··· DATASET CONTENT

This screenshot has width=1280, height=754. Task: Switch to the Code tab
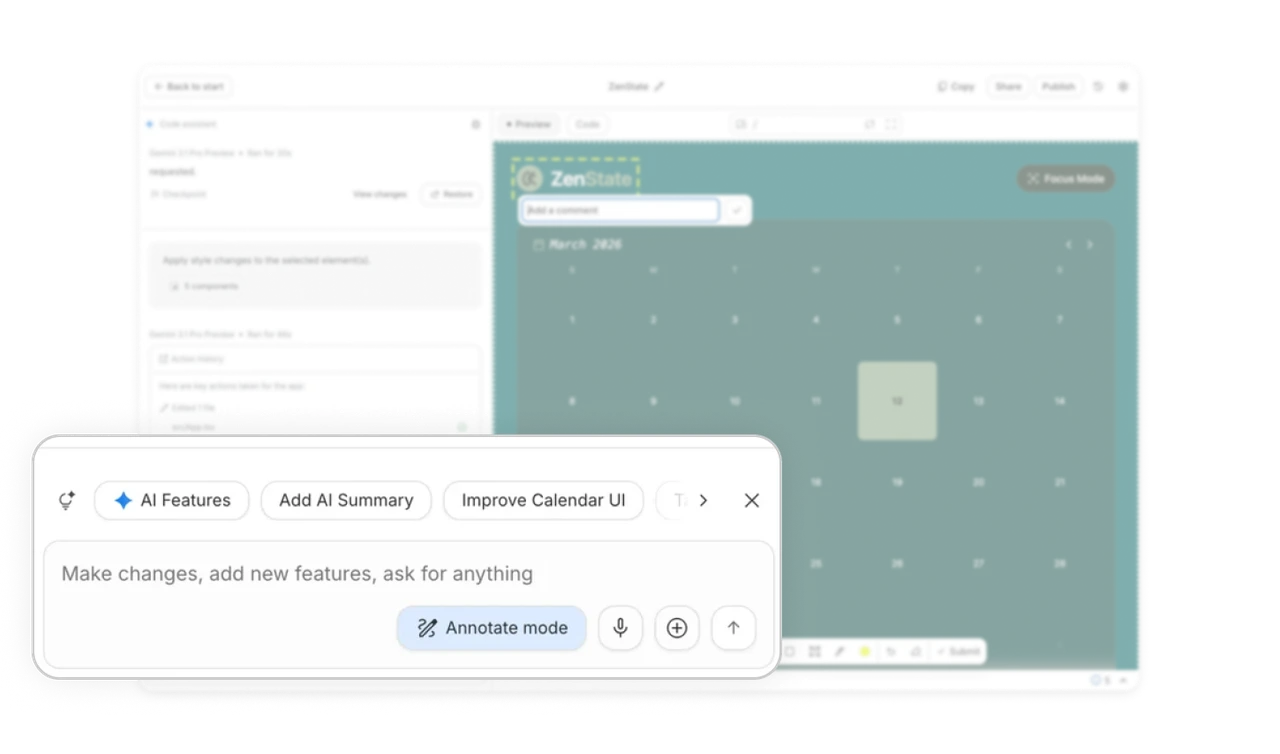(x=587, y=124)
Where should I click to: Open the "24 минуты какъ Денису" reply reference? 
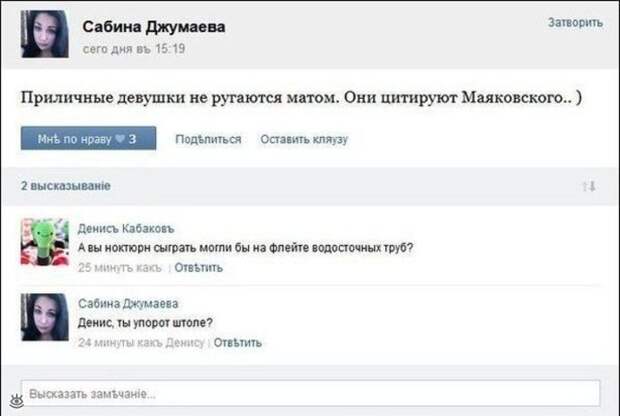[x=141, y=342]
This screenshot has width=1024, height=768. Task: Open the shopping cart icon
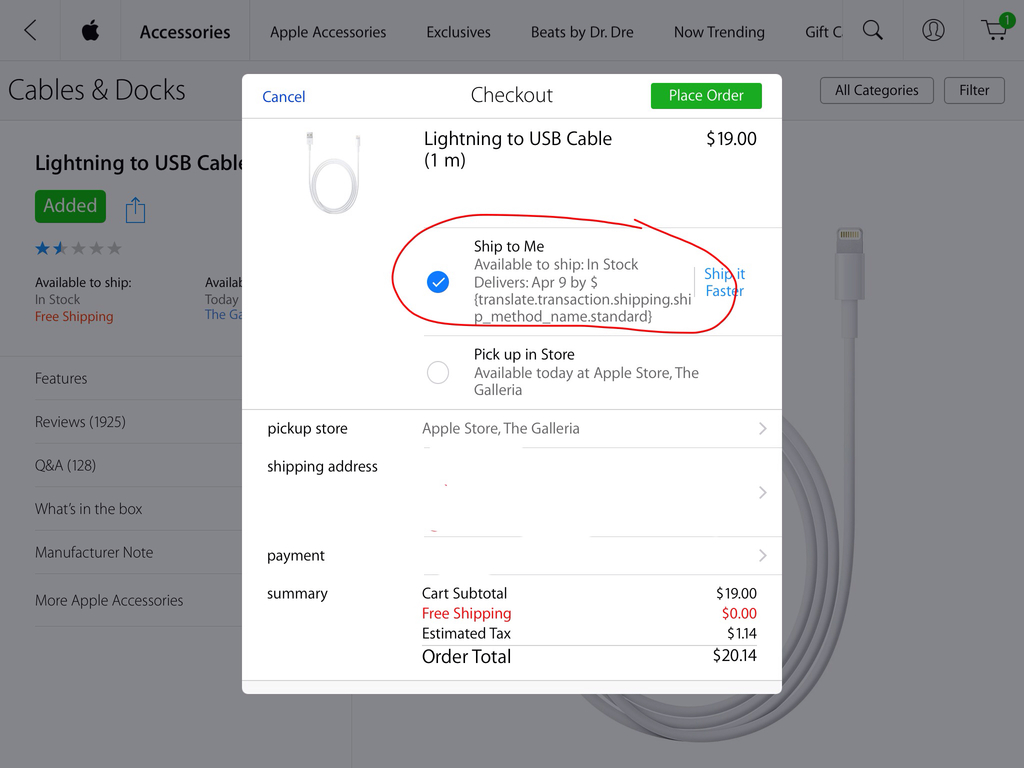[x=997, y=27]
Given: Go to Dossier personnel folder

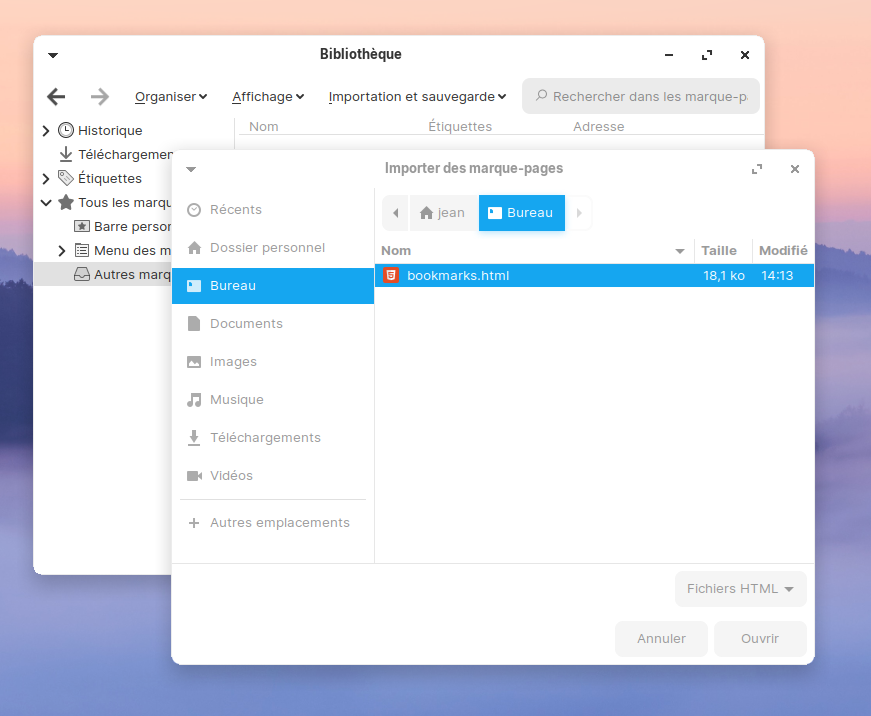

······

Repeat, exactly and only, the lines from the one containing "This screenshot has width=1024, height=768." through the final line of the data, both ends included, leaving out any picture.

This screenshot has width=1024, height=768. Task: Open the shopping cart icon
[x=997, y=27]
Given: Go to Dossier personnel folder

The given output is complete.